> _Task goal_
Reproduce the following records verbatim, line for line.

* * * * * * * * *

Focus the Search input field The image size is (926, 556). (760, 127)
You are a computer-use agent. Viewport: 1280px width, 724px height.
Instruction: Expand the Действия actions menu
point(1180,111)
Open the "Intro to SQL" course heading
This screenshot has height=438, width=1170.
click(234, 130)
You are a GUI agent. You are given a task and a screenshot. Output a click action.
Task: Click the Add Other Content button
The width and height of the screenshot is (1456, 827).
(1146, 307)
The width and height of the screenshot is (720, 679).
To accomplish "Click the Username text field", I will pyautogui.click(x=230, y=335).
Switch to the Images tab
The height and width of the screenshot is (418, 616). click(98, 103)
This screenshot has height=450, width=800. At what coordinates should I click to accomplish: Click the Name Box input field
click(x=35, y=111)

* * * * * * * * *

> _Response to the task_
Focus the Search input field The image size is (926, 556). (760, 127)
You are a computer-use agent. Viewport: 1280px width, 724px height.
Instruction: Expand the Действия actions menu
point(1180,111)
Open the "Intro to SQL" course heading
This screenshot has height=438, width=1170.
click(234, 130)
You are a GUI agent. You are given a task and a screenshot. Output a click action.
Task: Click the Add Other Content button
The width and height of the screenshot is (1456, 827).
(1146, 307)
The width and height of the screenshot is (720, 679).
To accomplish "Click the Username text field", I will pyautogui.click(x=230, y=335).
Switch to the Images tab
The height and width of the screenshot is (418, 616). click(98, 103)
This screenshot has height=450, width=800. At what coordinates should I click to accomplish: Click the Name Box input field
click(x=35, y=111)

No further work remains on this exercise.